# Dogs or Cats



## pritish_kul2 (Jun 1, 2007)

Which pet do u prefer?


----------



## praka123 (Jun 1, 2007)

cats and cats only 
hates dogs


----------



## ~Phenom~ (Jun 1, 2007)

Kenshin said:
			
		

> Cats  know how to get things done..


Which cats are r u talking about ???


----------



## Vishal Gupta (Jun 1, 2007)

Dogs hv their minds. Dogs are the most faithful, most cute and most intelligent animal IMO.
I had a dog. He was 7 years old. He used to understand each and everything I told him. Each and everytime I came to home even after returning from market, he used to meet me as he was meeting me after lots of years.
We never considered him as a pet, he was like a family member. He used to play with us. He was so intelligent that never did anything wrong with any child in the home.

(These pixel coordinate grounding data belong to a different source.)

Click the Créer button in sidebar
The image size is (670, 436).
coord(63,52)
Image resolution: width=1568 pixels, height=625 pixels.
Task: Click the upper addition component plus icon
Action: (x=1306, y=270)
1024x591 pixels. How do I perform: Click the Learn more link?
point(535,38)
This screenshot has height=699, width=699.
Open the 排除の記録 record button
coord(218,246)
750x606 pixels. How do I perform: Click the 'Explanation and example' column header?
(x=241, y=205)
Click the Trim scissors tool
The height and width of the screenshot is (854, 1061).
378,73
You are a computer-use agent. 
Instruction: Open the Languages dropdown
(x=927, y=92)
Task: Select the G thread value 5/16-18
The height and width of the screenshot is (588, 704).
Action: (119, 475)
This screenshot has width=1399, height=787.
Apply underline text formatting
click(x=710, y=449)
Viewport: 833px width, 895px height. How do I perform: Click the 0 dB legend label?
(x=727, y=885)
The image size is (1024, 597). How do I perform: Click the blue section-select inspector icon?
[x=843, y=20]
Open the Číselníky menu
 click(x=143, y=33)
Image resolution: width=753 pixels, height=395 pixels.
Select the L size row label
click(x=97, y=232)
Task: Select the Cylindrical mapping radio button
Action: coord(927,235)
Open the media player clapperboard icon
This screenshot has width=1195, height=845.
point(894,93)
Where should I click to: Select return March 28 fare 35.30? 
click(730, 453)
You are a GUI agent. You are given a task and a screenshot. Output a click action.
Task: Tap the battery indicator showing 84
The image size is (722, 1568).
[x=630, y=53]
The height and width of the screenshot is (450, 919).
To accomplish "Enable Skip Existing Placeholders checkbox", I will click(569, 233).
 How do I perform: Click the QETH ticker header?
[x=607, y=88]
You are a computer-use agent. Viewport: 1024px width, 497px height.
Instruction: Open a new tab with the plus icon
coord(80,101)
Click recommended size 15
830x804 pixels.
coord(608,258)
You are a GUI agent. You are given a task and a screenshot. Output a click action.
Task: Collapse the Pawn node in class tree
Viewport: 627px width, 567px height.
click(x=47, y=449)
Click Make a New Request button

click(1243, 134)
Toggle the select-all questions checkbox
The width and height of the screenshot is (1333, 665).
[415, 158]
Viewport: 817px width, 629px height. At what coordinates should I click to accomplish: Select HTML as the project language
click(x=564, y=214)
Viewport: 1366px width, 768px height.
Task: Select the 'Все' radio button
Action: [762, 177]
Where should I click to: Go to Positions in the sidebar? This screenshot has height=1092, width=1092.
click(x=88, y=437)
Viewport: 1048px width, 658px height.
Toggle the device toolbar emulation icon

And last year in November we lost him forever.


----------



## Ihatemyself (Jun 1, 2007)

i'll prefer some more memory and lcd monitor to these two.


----------



## QwertyManiac (Jun 1, 2007)

Cats make people go crazy .. Real crazy.

I like dogs :] Would love something like a hedgehog if I can manage to find one.


----------



## Third Eye (Jun 1, 2007)

> Which pet do you prefer most?


komodo dragon


----------



## RCuber (Jun 2, 2007)

Hey.... there is no option to vote for both cats and dogs...


----------



## adithyagenius (Jun 2, 2007)

Dogs are very irritating if they are not your pets. Always barking and wanting to bite passerbies, Barking most of the time disturbing the neighbours and threatening kids in the neighbourhood. But if its your pet, then dog is more friendly and behaves like a pet is supposed to. On the other hand cats are selfish. But you can use a cat for some stuff like getting mice, cockroach and lizards killed. They are the best cockroach eliminators. Another thing about cats is that they are independant. You can go away for 1 month on a tour and still find the cat alive. It goes on hunts at night. Also the cats have more dignity and dont crap everywhere if they can help it. They go to some playground or some muddy place and dig and **** and cover up. Leave behind a **** mine to be stepped on. Thats better than have dog **** around the house. Of course due to variety of breeds one can get a dog which is very well behaved.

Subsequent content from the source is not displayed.